Après chaque changement de régime politique le mouvement migratoire des politiciens rappelle l’exode rural après la sécheresse des années 70. Dans le fond, ce qui pousse les hommes politiques à transhumer c’est exactement ce qui amène les jeunes à tenter l’émigration clandestine : l’espoir d’une vie meilleure. La seule différence c’est qu’il n y a pas de gardes-côtes pour rapatrier les transhumants politiques.
En économie, le modèle de Harris-Todaro et le modèle de Lewis permettent d’expliquer la transhumance politique. La transhumance pour des intérêts, une application du modèle de Harris-Todaro
Le modèle de Harris-Todaro (de John Harris et Michael Todaro) est bien connu en économie du développement depuis les années 70. Les auteurs expliquent la migration de la main d’œuvre du milieu rural vers le milieu urbain par deux facteurs : des revenus espérés plus élevés en milieu urbain et la baisse de la productivité agricole, sachant que l’agriculture était la principale source de revenus de ceux qui migrent.

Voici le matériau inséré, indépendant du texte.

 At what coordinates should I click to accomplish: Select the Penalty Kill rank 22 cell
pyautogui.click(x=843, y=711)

Ramené à ce qu’il se passe dans le milieu politique on voit nettement que ceux qui quittent l’APR et ses anciens alliés espèrent avoir des positions plus confortables s’ils rejoignent Pastef et en même temps ont expérimenté une baisse d’avantages et de revenus depuis que Macky Sall a quitté le pouvoir. Ce n’est un secret pour personne, beaucoup de responsables politiques ne vivent que par les revenus de l’Etat et ne resteront jamais dans l’opposition. Même s’ils ont officiellement des entreprises, c’est par leur collaboration avec le pouvoir qu’ils décrochent des marchés, pas parce que leur entreprise est la meilleure.
Le modèle de LEWIS et la récupération de la main d’œuvre excédentaire de l’APR
En 1954, l’économiste Arthur Lewis a développé le modèle qui porte son nom, montrant comment se fait la transition d’une économie traditionnelle vers une économie moderne grâce à l’absorption d’une main d’œuvre oisive du secteur agricole (opposition). Cette main d’œuvre excédentaire est réutilisée dans le secteur industriel (pouvoir) qui en tire profit et opère des réinvestissements qui permettent d’absorber d’autres travailleurs (transhumants).

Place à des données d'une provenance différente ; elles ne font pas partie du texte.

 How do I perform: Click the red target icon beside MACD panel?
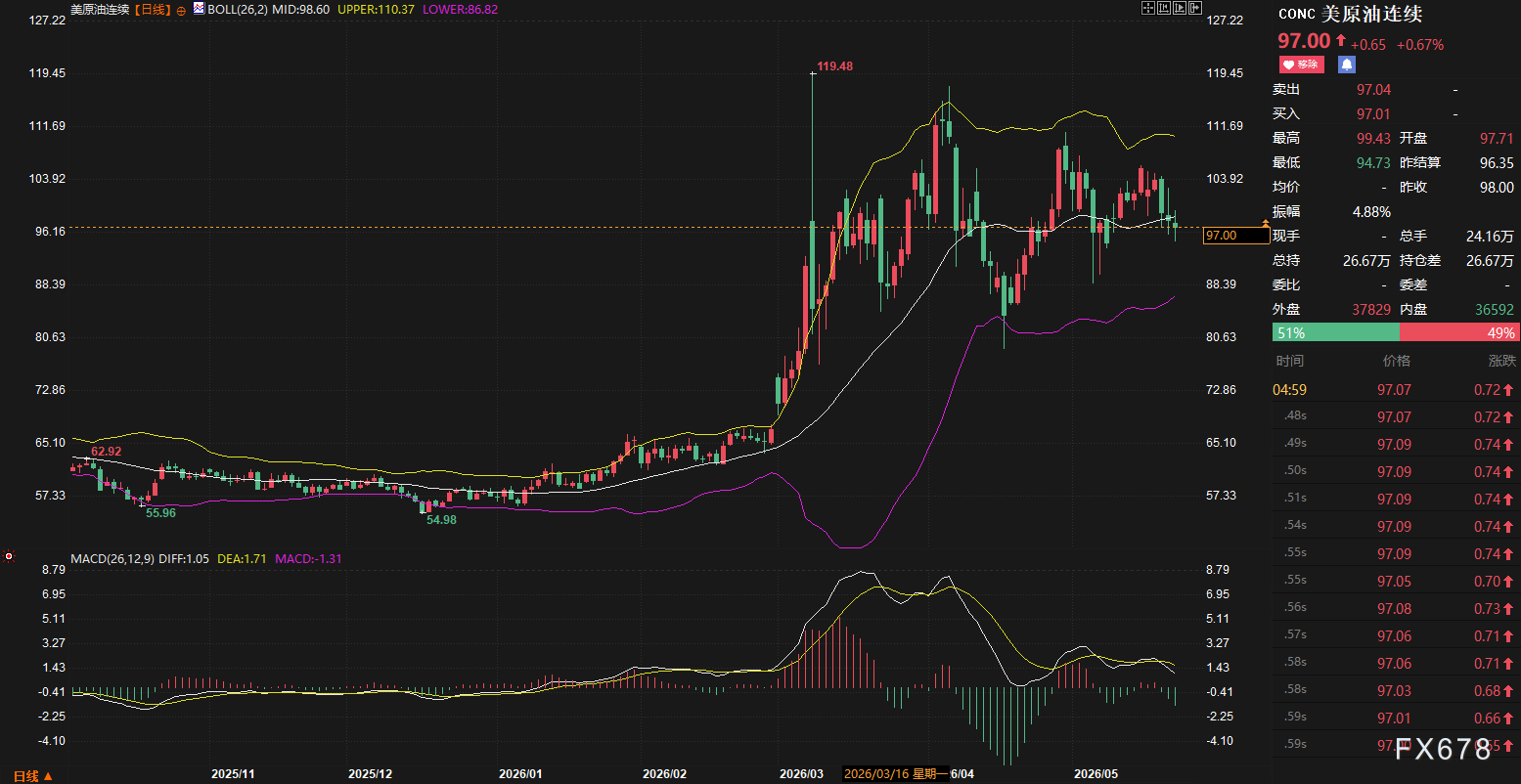pyautogui.click(x=9, y=556)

La sécheresse financière que certains nouveaux opposants ont connu depuis le changement de régime nécessite, de leur part, des stratégies d’atténuation et d’adaptation comme pour les changements climatiques. On ne assiste à un exode rural. La transhumance politique est comme un changement de technologie, une innovation. Les concernés sont souvent très ingénieux et trouvent toujours les mots pour justifier et les maux (dans le parti d’origine) pour expliquer le départ soudain. Il faut plus d’éthique dans la politique et ce que nous vivons actuellement doit amener les hommes et femmes politiques à avoir de la retenue, même dans l’adversité. Les chemins se croisent très souvent.